The team found that, in mice, higher levels of MHC-II on a subset of cancer cells led to greater immune suppression in lymph nodes. This caused worse metastasis and shorter survival. When they switched off MHC-II production in cancer cells, lymph nodes awoke to the threat. As a result, the cancer couldn’t spread as fast, and the mice lived longer.

“If you get rid of MHC-II in cancer cells, you curb the invasion,” Beyaz explains. “The lymph nodes stop suppressing immune response and reduce cancer’s colonizing abilities.”

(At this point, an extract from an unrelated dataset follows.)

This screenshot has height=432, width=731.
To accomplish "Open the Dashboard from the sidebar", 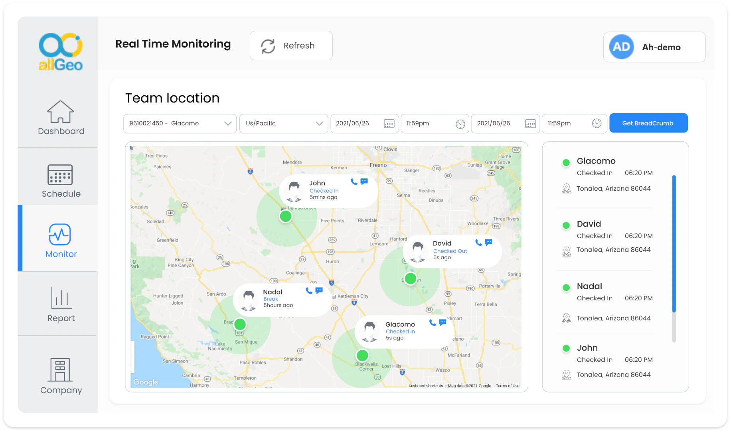I will point(61,118).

Beyaz now hopes to reveal exactly how cancer adapts and spreads. Understanding these mechanisms could bring us closer to new metastasis-blocking therapeutics. But, he cautions, the effectiveness of any potential drug will depend on where cancer first develops.

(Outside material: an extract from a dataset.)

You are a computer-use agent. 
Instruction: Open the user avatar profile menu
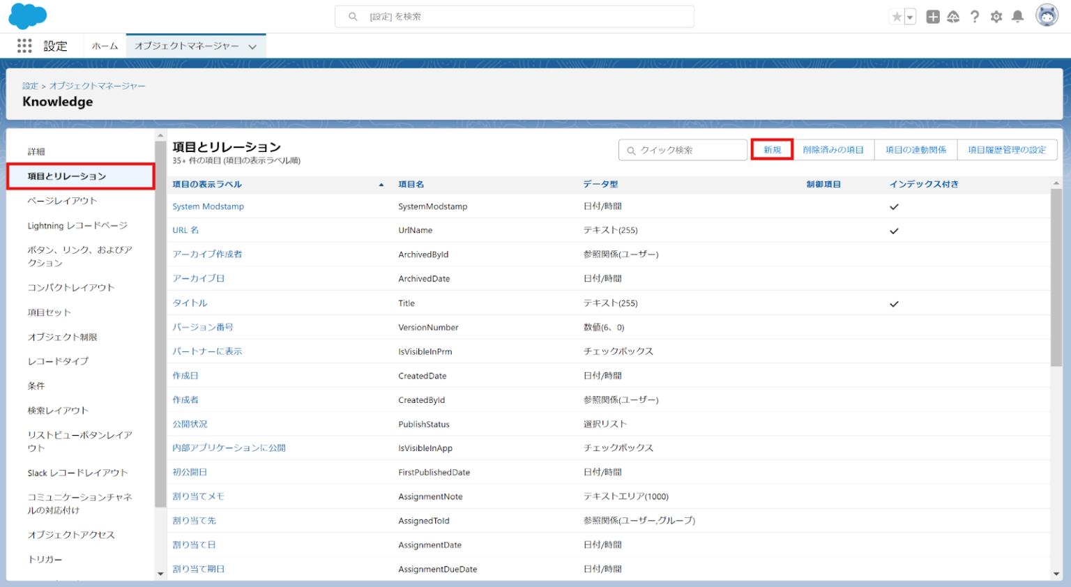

“For example, in the gut, we see the opposite of what’s happening in breast cancer,” Beyaz explains. “There are context-specific rules, and this tells us there is no one cure-all.”

Over 300,000 people in the U.S. will be diagnosed with breast cancer this year alone. While a long journey lies ahead, Beyaz thinks this research may someday have clinical implications that lead to better therapies and improve patients’ lives.

Reference: “Cancer cell plasticity and MHC-II–mediated immune tolerance promote breast cancer metastasis to lymph nodes” by Pin-Ji Lei, Ethel R. Pereira, Patrik Andersson, Zohreh Amoozgar, Jan Willem Van Wijnbergen, Meghan J. O’Melia, Hengbo Zhou, Sampurna Chatterjee, William W. Ho, Jessica M. Posada, Ashwin S. Kumar, Satoru Morita, Lutz Menzel, Charlie Chung, Ilgin Ergin, Dennis Jones, Peigen Huang, Semir Beyaz and Timothy P. Padera, 21 June 2023, Journal of Experimental Medicine.
DOI: 10.1084/jem.20221847

The study was funded by the National Institutes of Health, a Rullo Family MGH Research Scholar Award, the Oliver S. and Jennie R. Donaldson Charitable Trust, the G. Harold and Leila Y. Mathers Charitable Foundation, the Mark Foundation For Cancer Research, the Chan Zuckerberg Initiative, the Silicon Valley Community Foundation, the STARR Cancer Consortium, Cold Spring Harbor Laboratory, Northwell Health, New York Genome Center, Deutsche Forschungsgemeinschaft Walter Benjamin Programme, and the Agency for Science, Technology and Research (A*STAR).